The use of the phrase “no homo” in hip-hop music was analyzed recently in “Does This Purple Mink Make Me Look Gay?” by Jonah Weiner, a pop critic for Slate.com.
The phrase has been around since the 1990s and is invoked whenever a person wants to make it clear that what he or she just said was not meant to have a gay connotation, despite what it may sound like.
According to the article, a recent example of the phrase occurs in a new Jay-Z song titled “Run This Town” in which Kanye West, the featured guest on the single, utters the following: “It’s crazy how you can go from being Joe Blow to everybody on your dick—no homo.”
The author of the Slate article weaves a tale of how use of the phrase has a progressive slant, even if it may not be readily apparent to a casual observer (much like myself):
“Beyond this, there’s a sense in which no homo, rather than limiting self-expression in hip-hop, actually helps to expand it. We see this play out in the rhymes and personas of the term’s most famous practitioners. Cam’ron and the Diplomats are, ironically, among the most homoerotic MCs in rap. They wear pink and purple furs and brag regularly about how good they look … When these rappers say “no homo,” it can seem a bit like a gentleman’s agreement, nodding to the status quo while smuggling in a fuller, less hamstrung notion of masculinity. This is still a concession to homophobia, but one that enables a less rigid definition of the hip-hop self than we’ve seen before. It’s far from a coup, but, in a way, it’s progress.”
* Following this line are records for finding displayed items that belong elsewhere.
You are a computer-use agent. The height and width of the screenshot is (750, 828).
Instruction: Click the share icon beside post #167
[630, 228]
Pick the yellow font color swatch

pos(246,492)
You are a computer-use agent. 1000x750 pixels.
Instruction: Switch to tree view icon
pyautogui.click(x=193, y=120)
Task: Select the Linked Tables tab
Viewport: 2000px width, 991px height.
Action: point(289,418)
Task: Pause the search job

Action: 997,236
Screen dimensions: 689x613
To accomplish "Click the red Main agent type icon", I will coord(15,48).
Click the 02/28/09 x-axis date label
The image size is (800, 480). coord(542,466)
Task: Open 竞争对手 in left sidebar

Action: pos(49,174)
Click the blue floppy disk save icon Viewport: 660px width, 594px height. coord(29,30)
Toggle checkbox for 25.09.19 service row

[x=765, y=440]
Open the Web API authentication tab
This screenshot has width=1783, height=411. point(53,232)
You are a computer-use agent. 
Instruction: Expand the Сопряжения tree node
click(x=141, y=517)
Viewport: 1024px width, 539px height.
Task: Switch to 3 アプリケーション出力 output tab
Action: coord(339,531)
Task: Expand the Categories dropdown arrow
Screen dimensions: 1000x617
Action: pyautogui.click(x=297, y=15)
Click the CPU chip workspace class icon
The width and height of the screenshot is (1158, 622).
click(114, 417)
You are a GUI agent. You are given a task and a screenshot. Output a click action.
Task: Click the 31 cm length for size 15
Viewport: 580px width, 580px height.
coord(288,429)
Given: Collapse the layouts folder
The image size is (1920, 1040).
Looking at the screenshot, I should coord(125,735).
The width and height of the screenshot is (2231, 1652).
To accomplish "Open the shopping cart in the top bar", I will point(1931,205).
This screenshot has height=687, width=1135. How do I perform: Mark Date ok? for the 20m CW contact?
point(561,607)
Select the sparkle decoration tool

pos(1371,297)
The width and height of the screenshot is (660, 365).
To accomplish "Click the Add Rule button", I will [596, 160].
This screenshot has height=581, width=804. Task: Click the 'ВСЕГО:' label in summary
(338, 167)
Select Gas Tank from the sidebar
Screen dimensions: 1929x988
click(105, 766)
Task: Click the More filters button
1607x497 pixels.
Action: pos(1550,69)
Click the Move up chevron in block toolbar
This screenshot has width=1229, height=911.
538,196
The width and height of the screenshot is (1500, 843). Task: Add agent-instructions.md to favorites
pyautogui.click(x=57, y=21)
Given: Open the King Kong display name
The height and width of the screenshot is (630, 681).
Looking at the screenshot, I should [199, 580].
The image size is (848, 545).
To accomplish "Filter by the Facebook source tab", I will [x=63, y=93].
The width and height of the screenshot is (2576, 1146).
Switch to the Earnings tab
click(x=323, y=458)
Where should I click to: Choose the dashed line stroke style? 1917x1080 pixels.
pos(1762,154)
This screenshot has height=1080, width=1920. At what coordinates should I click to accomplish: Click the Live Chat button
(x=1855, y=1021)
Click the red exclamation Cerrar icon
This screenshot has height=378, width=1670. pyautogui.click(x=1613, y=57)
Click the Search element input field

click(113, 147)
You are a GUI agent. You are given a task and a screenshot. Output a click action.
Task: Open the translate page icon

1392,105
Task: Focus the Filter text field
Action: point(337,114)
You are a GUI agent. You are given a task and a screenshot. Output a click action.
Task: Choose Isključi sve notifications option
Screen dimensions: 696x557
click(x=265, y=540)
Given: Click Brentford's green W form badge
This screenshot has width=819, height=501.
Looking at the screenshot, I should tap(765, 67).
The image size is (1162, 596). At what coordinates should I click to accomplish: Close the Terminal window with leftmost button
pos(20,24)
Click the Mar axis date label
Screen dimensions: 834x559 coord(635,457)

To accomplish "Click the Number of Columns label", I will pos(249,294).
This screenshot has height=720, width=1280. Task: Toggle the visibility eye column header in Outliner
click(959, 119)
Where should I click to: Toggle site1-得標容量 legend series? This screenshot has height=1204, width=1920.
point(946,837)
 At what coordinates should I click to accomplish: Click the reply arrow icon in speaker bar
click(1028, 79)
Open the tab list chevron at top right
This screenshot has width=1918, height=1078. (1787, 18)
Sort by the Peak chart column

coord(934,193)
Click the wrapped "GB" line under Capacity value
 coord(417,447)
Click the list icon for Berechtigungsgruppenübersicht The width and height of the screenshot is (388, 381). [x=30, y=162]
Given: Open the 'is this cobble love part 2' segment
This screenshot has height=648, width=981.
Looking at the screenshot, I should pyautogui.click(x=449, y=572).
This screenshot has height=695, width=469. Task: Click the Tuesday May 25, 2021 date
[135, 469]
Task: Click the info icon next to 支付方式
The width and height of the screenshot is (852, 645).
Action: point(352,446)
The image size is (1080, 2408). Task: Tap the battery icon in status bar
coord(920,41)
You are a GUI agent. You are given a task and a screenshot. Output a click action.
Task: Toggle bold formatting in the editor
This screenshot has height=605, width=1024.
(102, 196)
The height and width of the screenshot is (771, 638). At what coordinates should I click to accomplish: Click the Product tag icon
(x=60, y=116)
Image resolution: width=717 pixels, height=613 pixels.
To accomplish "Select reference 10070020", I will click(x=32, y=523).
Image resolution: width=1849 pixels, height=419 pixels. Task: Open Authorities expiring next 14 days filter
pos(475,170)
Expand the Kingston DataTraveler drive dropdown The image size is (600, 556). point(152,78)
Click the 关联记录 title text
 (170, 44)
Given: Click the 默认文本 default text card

I find this assessment a stretch at best, but hopeful if even half true. I found some discussion of it online in the LGBT blogs Queerty and Band of Thebes. However, an article about it on New York magazine’s web site provided my favorite response:
“To call this progress might also be premature. After all, getting playful with gay-sounding phrases isn’t the same as winking at gays. Wordplay is what rappers do, and, in this case, they’re still doing it to explicitly call out what is “gay.” In a sense, “no homo” is just a more evolved way of calling someone a “faggot” — and evolved partly in that it’s more clever.”
Couldn’t have said it better myself. I’m glad to see this kind of discussion about LGBT-related word usage in the mainstream media—it would be nice to see more of it.